WHAT YOU NEED TO DO: Output all of the entries exactly as written.

(Saved entries)
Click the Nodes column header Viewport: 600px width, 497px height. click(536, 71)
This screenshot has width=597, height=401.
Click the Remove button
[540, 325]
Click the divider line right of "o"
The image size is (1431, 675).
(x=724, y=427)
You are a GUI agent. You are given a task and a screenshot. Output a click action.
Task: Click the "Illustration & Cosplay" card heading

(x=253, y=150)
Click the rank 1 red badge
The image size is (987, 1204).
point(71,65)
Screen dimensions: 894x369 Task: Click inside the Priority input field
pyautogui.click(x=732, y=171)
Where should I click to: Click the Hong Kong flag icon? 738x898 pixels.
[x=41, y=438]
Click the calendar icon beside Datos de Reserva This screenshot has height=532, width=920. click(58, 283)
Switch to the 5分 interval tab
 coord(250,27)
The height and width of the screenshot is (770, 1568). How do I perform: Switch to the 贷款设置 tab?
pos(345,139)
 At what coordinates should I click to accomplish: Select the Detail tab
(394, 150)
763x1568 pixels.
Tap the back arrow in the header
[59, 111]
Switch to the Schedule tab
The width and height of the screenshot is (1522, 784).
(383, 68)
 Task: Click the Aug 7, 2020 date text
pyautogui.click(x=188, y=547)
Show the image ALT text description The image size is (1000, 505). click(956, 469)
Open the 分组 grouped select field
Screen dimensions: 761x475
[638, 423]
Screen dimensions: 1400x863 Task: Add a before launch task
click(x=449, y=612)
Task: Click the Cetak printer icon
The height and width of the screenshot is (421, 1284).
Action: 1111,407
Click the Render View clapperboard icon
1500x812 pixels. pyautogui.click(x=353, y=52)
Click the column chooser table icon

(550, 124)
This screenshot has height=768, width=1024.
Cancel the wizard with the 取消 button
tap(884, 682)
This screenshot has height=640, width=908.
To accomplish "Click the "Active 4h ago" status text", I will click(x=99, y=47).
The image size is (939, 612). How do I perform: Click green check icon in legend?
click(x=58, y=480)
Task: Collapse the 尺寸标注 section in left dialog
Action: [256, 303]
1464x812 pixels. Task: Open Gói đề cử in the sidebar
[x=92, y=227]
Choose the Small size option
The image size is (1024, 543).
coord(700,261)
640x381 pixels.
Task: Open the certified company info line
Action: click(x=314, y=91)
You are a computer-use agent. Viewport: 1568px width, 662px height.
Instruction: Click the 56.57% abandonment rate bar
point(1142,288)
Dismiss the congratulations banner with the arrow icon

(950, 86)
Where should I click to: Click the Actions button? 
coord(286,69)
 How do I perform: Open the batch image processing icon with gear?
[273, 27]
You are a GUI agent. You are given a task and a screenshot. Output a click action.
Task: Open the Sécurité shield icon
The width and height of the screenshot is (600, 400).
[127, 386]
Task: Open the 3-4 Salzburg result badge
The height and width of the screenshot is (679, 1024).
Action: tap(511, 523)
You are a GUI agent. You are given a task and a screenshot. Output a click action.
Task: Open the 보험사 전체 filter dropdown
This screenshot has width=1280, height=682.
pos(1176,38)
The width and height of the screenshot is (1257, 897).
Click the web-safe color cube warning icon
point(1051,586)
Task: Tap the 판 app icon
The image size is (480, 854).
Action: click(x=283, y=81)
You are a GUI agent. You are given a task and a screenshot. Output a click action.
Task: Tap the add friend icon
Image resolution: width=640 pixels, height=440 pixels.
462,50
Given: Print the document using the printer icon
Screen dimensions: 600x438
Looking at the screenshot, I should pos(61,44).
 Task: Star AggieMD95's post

COMPLETED TASK:
Click the Nodes column header Viewport: 600px width, 497px height. click(536, 71)
This screenshot has width=597, height=401.
Click the Remove button
[540, 325]
Click the divider line right of "o"
The image size is (1431, 675).
(x=724, y=427)
You are a GUI agent. You are given a task and a screenshot. Output a click action.
Task: Click the "Illustration & Cosplay" card heading

(x=253, y=150)
Click the rank 1 red badge
The image size is (987, 1204).
point(71,65)
Screen dimensions: 894x369 Task: Click inside the Priority input field
pyautogui.click(x=732, y=171)
Where should I click to: Click the Hong Kong flag icon? 738x898 pixels.
[x=41, y=438]
Click the calendar icon beside Datos de Reserva This screenshot has height=532, width=920. click(58, 283)
Switch to the 5分 interval tab
 coord(250,27)
The height and width of the screenshot is (770, 1568). How do I perform: Switch to the 贷款设置 tab?
pos(345,139)
 At what coordinates should I click to accomplish: Select the Detail tab
(394, 150)
763x1568 pixels.
Tap the back arrow in the header
[59, 111]
Switch to the Schedule tab
The width and height of the screenshot is (1522, 784).
(383, 68)
 Task: Click the Aug 7, 2020 date text
pyautogui.click(x=188, y=547)
Show the image ALT text description The image size is (1000, 505). click(956, 469)
Open the 分组 grouped select field
Screen dimensions: 761x475
[638, 423]
Screen dimensions: 1400x863 Task: Add a before launch task
click(x=449, y=612)
Task: Click the Cetak printer icon
The height and width of the screenshot is (421, 1284).
Action: 1111,407
Click the Render View clapperboard icon
1500x812 pixels. pyautogui.click(x=353, y=52)
Click the column chooser table icon

(550, 124)
This screenshot has height=768, width=1024.
Cancel the wizard with the 取消 button
tap(884, 682)
This screenshot has height=640, width=908.
To accomplish "Click the "Active 4h ago" status text", I will click(x=99, y=47).
The image size is (939, 612). How do I perform: Click green check icon in legend?
click(x=58, y=480)
Task: Collapse the 尺寸标注 section in left dialog
Action: [256, 303]
1464x812 pixels. Task: Open Gói đề cử in the sidebar
[x=92, y=227]
Choose the Small size option
The image size is (1024, 543).
coord(700,261)
640x381 pixels.
Task: Open the certified company info line
Action: click(x=314, y=91)
You are a computer-use agent. Viewport: 1568px width, 662px height.
Instruction: Click the 56.57% abandonment rate bar
point(1142,288)
Dismiss the congratulations banner with the arrow icon

(950, 86)
Where should I click to: Click the Actions button? 
coord(286,69)
 How do I perform: Open the batch image processing icon with gear?
[273, 27]
You are a GUI agent. You are given a task and a screenshot. Output a click action.
Task: Open the Sécurité shield icon
The width and height of the screenshot is (600, 400).
[127, 386]
Task: Open the 3-4 Salzburg result badge
The height and width of the screenshot is (679, 1024).
Action: tap(511, 523)
You are a GUI agent. You are given a task and a screenshot. Output a click action.
Task: Open the 보험사 전체 filter dropdown
This screenshot has width=1280, height=682.
pos(1176,38)
The width and height of the screenshot is (1257, 897).
Click the web-safe color cube warning icon
point(1051,586)
Task: Tap the 판 app icon
The image size is (480, 854).
Action: click(x=283, y=81)
You are a GUI agent. You are given a task and a screenshot. Output a click action.
Task: Tap the add friend icon
Image resolution: width=640 pixels, height=440 pixels.
462,50
Given: Print the document using the printer icon
Screen dimensions: 600x438
Looking at the screenshot, I should pos(61,44).
 Task: Star AggieMD95's post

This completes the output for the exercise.